# What Would SJs Do?



## Dark Romantic (Dec 27, 2011)

Taken from this thread:

Here's the scenario:You suddenly have 100 million dollars in the bank of your choice. If you spend funds, your account will be topped back up within a week. There is no threat of losing this money, no power on Earth could take it from you. The stability of this money is not dependent on governments, banks... etc. If the bank were to blow up next week the funds would find their way back to you through an alternate route.Now, how does your day to day life change? What sort of things will you do now that you have unlimited means?

Please think beyond SJ stereotypes and give your most truthful response. Anything goes and no dream is too small or too strange. If you would honestly love to bathe in a tub of whipped cream every morning, perfect. Own a pet mountain lion? Fine. Destroy the (hypothetical) planet? Fair enough.

I'm interested in seeing how the answers differ between temperaments.


----------



## dylanshae (Jul 30, 2012)

I'm literally only posting in this so I can follow it. I'm super curious as well!


----------



## Subtle Murder (May 19, 2012)

I'm curious too. Though it doesn't appear to have tickled the fancy of the SJ's.


----------



## Owfin (Oct 15, 2011)

La Petite Sirène said:


> I'm curious too. Though it doesn't appear to have tickled the fancy of the SJ's.


The SJ hub forum isn't very active. The sub-forums are a much safer bet, although the extroverted ones are full of other people asking about those types too, so you might be dealing with some exasperation. 

I'd travel the world, and be able to have long enough vacations that I can almost get an idea of what living there is like. Unlimited money means you aren't tied down anymore. You can move to a bunch of different places and you'd be safe in the knowledge that if you really hated things, you could always move back. 

An extensive library, and an even more extensive library of games? Heck yeah! Who cares what console it's on if you own them all? 

You'd be able to enjoy the best made things and have immense amounts of variety. You could have custom fit headphones with beautiful sound that are specialized for each genre and a room designed for amazing acoustics. Wasting art supplies would be no concern so you could try out all sorts of painting using the best tools believable. Knives would be perfectly weighted and sharp, and the best ingredients, at your fingertips. Back pain? Say hello to chairs that are both therapeutic and feel fantastic to sit in. 

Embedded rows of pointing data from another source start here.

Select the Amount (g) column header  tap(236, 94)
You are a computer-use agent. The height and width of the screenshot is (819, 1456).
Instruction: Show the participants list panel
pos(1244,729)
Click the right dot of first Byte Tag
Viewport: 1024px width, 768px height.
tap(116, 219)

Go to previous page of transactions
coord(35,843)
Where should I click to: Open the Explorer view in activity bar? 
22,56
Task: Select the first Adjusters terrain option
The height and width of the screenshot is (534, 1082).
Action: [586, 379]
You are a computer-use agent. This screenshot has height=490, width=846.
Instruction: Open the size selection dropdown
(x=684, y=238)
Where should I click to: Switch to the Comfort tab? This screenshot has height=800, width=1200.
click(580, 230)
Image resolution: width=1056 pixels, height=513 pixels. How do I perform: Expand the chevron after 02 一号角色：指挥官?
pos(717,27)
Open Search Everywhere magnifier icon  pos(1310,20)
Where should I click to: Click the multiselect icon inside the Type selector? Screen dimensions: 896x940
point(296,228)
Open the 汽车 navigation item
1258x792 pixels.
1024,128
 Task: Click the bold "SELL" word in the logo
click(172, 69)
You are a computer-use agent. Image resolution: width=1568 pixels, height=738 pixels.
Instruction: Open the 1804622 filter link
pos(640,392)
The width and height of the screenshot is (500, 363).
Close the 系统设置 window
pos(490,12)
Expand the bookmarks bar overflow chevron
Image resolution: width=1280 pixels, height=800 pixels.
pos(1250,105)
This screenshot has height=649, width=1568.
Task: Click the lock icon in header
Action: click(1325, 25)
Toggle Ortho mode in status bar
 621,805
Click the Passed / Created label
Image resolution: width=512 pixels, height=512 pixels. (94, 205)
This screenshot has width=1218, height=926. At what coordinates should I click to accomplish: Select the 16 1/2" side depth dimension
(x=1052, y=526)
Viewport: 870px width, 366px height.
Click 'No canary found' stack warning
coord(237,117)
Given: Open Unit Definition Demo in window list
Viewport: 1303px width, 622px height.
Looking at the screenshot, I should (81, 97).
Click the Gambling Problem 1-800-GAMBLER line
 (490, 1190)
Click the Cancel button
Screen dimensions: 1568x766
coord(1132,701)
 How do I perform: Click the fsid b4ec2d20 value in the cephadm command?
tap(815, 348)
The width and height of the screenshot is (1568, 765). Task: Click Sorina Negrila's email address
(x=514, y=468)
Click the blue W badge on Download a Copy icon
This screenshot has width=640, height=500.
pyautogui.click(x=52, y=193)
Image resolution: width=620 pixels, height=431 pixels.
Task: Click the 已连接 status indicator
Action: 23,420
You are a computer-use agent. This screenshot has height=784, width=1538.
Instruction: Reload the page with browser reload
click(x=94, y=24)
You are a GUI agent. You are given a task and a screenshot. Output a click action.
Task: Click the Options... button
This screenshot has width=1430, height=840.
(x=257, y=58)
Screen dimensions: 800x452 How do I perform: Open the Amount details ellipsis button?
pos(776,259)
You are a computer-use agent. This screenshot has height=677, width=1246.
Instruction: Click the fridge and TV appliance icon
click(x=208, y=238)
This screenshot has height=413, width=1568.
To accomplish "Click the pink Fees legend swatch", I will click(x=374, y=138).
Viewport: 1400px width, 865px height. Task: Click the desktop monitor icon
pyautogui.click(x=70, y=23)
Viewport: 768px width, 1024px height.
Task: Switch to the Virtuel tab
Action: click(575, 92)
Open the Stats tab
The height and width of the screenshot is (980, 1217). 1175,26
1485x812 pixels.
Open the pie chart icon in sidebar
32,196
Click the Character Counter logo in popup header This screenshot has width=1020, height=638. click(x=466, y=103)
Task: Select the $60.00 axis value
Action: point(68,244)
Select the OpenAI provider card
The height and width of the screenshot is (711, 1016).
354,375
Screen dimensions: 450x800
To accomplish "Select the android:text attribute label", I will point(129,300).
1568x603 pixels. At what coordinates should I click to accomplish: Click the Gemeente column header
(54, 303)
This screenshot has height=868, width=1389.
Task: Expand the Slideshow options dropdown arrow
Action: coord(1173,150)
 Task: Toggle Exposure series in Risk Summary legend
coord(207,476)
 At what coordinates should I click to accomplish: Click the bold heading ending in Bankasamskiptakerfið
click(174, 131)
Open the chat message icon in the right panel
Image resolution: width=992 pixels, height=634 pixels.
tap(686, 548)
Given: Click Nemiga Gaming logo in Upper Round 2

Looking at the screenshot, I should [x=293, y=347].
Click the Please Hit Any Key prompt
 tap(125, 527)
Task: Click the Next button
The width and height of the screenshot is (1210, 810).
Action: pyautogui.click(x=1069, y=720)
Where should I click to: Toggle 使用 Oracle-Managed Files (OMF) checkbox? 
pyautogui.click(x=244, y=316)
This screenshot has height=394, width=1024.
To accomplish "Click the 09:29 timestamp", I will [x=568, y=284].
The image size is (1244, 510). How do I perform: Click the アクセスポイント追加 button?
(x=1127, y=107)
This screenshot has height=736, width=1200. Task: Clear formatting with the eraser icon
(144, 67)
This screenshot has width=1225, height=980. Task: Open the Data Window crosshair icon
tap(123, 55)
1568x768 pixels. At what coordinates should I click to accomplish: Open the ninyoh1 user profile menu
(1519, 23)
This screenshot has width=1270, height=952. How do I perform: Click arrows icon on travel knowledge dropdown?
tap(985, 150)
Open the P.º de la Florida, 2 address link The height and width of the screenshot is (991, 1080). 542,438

Speaking of therapy, there's so many terrifying illnesses out there that I would never wish on anybody. I would have to be heartless not to want to help find cures. There's other world issues out there too. Some people have amazing and efficient ideas for things like waste management or farming, and the infinite money could help implement them. Education is a critically important area, and having better schools around the world (or for some places where there aren't any schools, just having them) could only be a good thing. Funding science is a favorite of many, including me. There might be solutions to the biggest problems we face just hiding in the shadows, waiting to be found, plus more knowledge just being cool. In a few billion years, we will either journey to the stars or die. Helping us started on setting out into the final frontier would help all of humanity.

(Of course, if this were realistic I probably would have totally wrecked the global economy by accident with all the funding I did, but that's no fun to think about)


----------



## stephiphi (Mar 30, 2012)

I just stumbled across this thread and the idea is very intriguing! @Owfin is right that threads tend to get lost in the SJ forum unless/until they hit their tipping point.

I would start funding a wide variety of projects and organizations. Since there are too many spinning around in my head, I'll just list some haphazardly: education, education reform, agricultural aid, homelessness/poverty, arts (dance and visual arts in particular), and human trafficking.

Trying weirdly expensive food options at those tip-top fancy restaurants might be interesting, too. Thinking about spending so much still makes me cringe because it just feels so excessive, though.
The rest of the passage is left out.